Hartford Mayor Perez Says He'll Fight New Criminal Charges
JEFFREY B. COHEN and STEVEN GOODE
September 01, 2009
HARTFORD — - After announcing Monday that he would be arrested for the second time this year and face more criminal charges, a defiant Mayor Eddie A. Perez said he was innocent, "confident" he'll be acquitted and committed to staying in office.
"I am innocent of the charges against me and I will fight for the facts to come out because the truth is on my side," Perez said, standing at a podium in a crowded conference room in the office of his attorney. "Let me be clear: I will not resign. I will continue to serve the people of Hartford because they elected me to a job and that job is not finished."
Perez said his upcoming arrest is related to "allegations involving former state Rep. Abraham Giles." Neither he nor his attorney, Hubert Santos, would provide specifics.
But investigators have said in court documents that it was an early 2007 Courant story about a no-bid parking lot deal that the city gave to Giles that first stirred their interest. Investigators also pointed to a Courant story two months later that spelled out how Giles stood to get $100,000 from a land deal involving a private developer and the city. That deal, involving a building known as the "Butt Ugly Building," never went through.
Just when Perez will turn himself in is unclear. Sources familiar with possible arrests related to the grand jury's investigation said those arrests could come on Wednesday. Also unclear is how these new charges will affect Perez's pending trial on bribery and other charges relating to allegedly discounted work done at the mayor's home by city contractor Carlos Costa. Both men have pleaded not guilty; jury selection is scheduled to begin in Perez's trial next week.
Giles is being represented by attorney John J. Kelly. In a document previously filed with the state Supreme Court, Kelly said that the grand juror investigating the mayor had found probable cause that a client — whom he did not name — had committed two crimes.
Kelly wouldn't say much Monday.
"I will be able to say something when something official happens," Kelly said.
On Monday, fresh off first-day-of-school bus rides, Perez asked the city's residents for patience.
"The only thing I ask the citizens of Hartford is to let me have my day in court," Perez said in a prepared statement. He took no questions. "I want to be able to put the facts on the table and let the people know that there's more than the one-sided stories and the rumors that they have heard."
In addition to Perez and Giles, at least one other person could be facing criminal charges.
Attorney Richard Brown, who represents a client he would not name before the grand jury, said he expects his client to be arrested, too.
"I've been contacted by authorities concerning the imminent arrest of a client of mine in connection with the grand jury investigation," Brown said. "To the extent that my client may be arrested this week … there's no claim that he did anything in concert with the mayor."
At least one other elected city official has been personally touched by the grand jury investigation. The home of Republican Councilwoman Veronica Airey-Wilson wassearched last year after she, like Perez, had work done by Costa.

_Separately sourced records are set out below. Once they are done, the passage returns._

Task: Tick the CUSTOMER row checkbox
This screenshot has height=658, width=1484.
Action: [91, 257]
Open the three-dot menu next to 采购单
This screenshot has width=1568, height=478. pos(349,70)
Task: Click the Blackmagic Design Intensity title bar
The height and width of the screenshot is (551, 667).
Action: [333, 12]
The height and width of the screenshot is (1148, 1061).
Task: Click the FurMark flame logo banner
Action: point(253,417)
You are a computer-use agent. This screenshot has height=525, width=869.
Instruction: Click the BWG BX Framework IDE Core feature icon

She has said she did nothing wrong. Steven Seligman, her attorney, has been a presence, though, at recent court hearings concerning the grand juror's final report. On Monday, he declined to comment.
Perez was the subject of an 18-month secret grand jury into allegations of corruption at city hall. That investigation wrapped up earlier this spring. The grand juror, Judge Dennis Eveleigh, has sealed most of the report. The state's Supreme Court is considering The Courant's appeal of Eveleigh's decision.

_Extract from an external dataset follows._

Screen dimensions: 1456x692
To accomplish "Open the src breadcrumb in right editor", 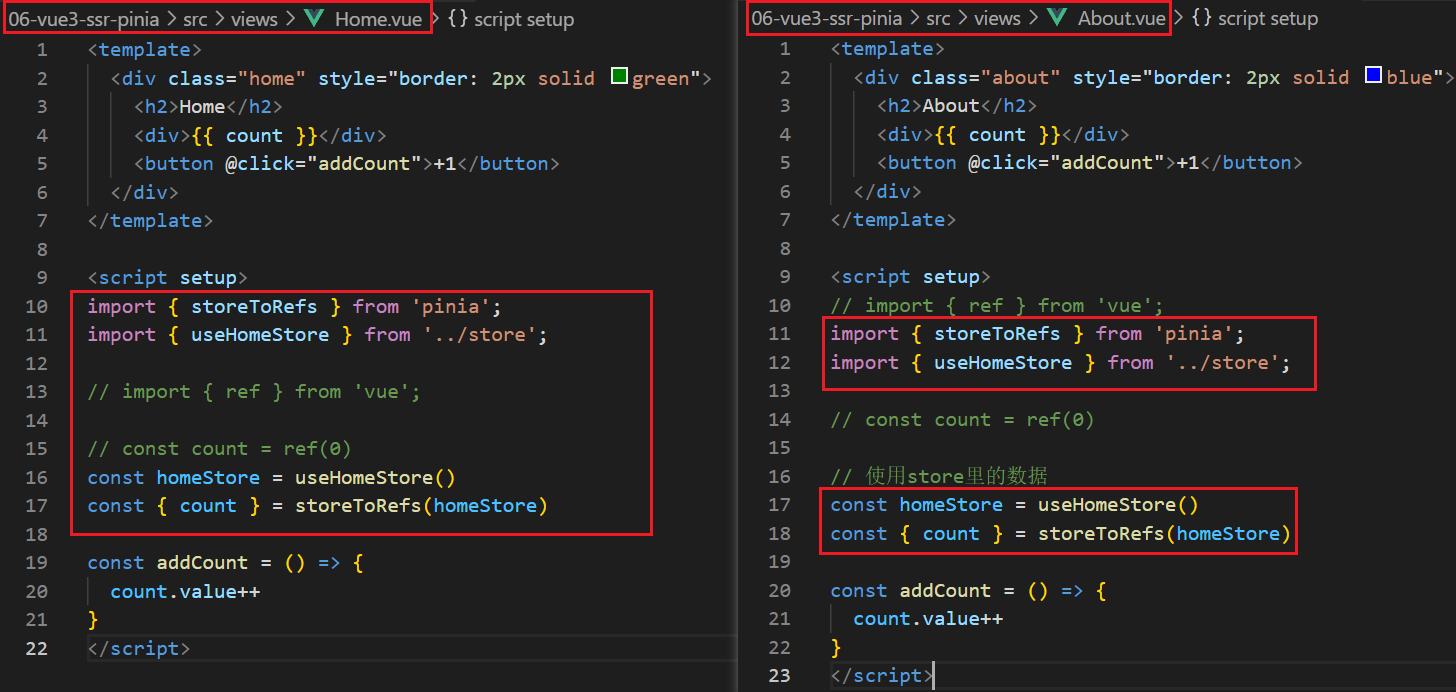I will (x=938, y=19).

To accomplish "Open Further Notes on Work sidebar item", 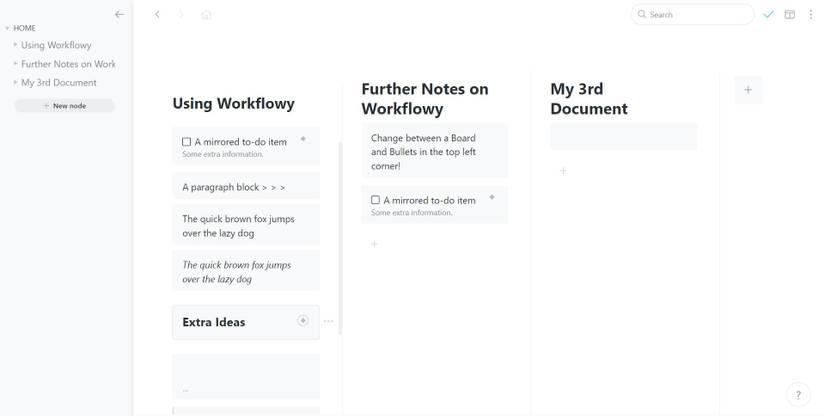I will click(68, 64).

Two years ago — before the grand jury investigation began — state investigators and prosecutors were looking at Giles, according to a search warrant application for Perez's cellphone records.
In that warrant, investigators traced their interest in Giles to two Courant stories — one on the no-bid deal that ran on Feb. 3, 2007, the other on the "Butt Ugly Building" deal printed April 21, 2007.
In the first story, The Courant reported that Perez had awarded Giles a 3-acre surface parking lot downtown without following proper city bidding procedures and without the knowledge of the city council. The agreement was signed in November 2006, despite a request months earlier by the Hartford Parking Authority, which was interested in taking over management of the lot.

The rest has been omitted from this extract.